The other three properties for sale in Bixby Hill are townhouses and condominiums priced from the mid-$600,000s to $700,000, with their attendant HOAs.
In fact, homeowners themselves aren’t immune from HOA fees, which run about $191 per month, because there are neighborhood expenses for such things as security, upkeep of the common areas, the privately owned streets and more.

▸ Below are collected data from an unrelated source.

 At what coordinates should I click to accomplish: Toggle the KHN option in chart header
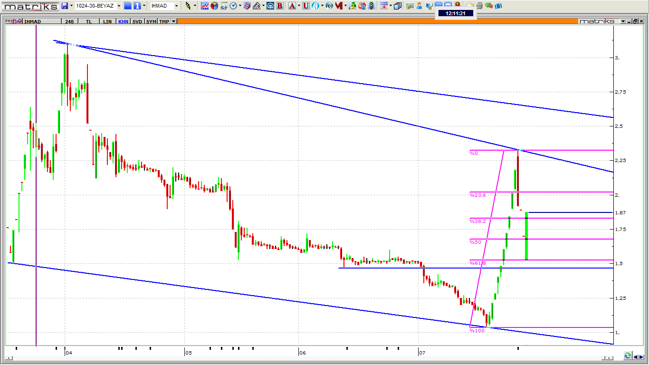click(123, 21)
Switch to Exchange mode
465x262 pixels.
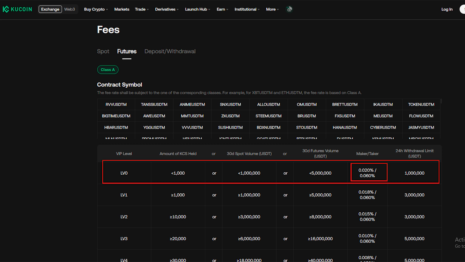point(50,9)
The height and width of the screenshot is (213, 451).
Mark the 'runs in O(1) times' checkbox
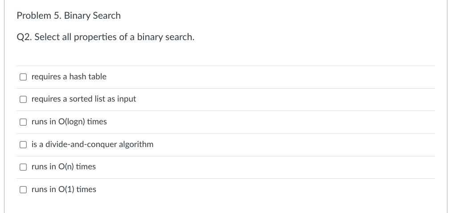[23, 189]
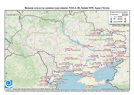
Task: Click the map title about heat emissions
Action: [67, 8]
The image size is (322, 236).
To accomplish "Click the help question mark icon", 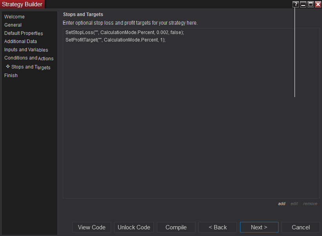I will (296, 4).
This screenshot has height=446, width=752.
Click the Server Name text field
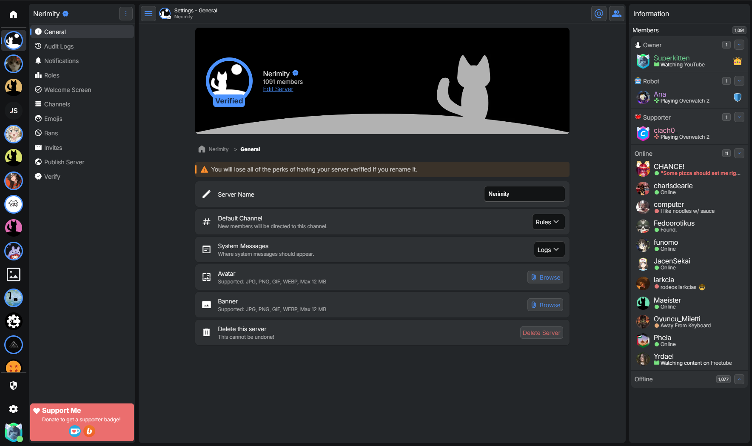pos(524,194)
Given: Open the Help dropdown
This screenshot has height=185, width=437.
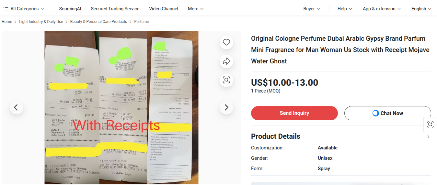Looking at the screenshot, I should (345, 9).
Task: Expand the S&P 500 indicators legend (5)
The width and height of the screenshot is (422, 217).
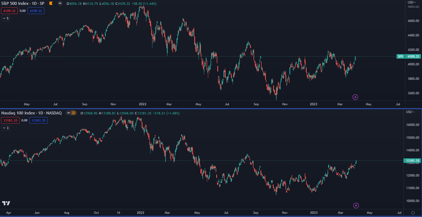Action: [6, 18]
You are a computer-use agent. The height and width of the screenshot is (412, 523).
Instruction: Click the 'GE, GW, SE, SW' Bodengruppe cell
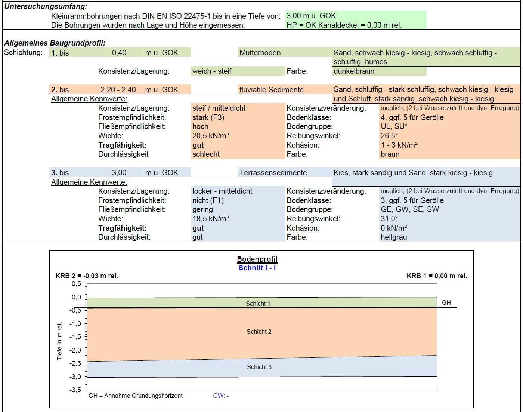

And the Homeowners Association hasn’t always behaved responsibly in past years. In 2001, the Bixby Hill Community Association, in a horrible-optics move, sued Rancho Los Alamitos to prevent the institution from making improvements that included a 950-square-foot bookstore and classroom, for fear of drawing more people inside the gates of the secluded neighborhood. The association, after years of litigation, lost the case, leaving residents to pay hundreds of thousands in legal bills to the rancho’s attorneys as well as the HOA’s own legal fees.
Today, however, that’s all behind him, and Bixby Hill residents are among those Long Beach residents who happily enjoy the occasional special offerings and programs of the historic rancho, as well as the horses and sheep they stop to visit on evening walks.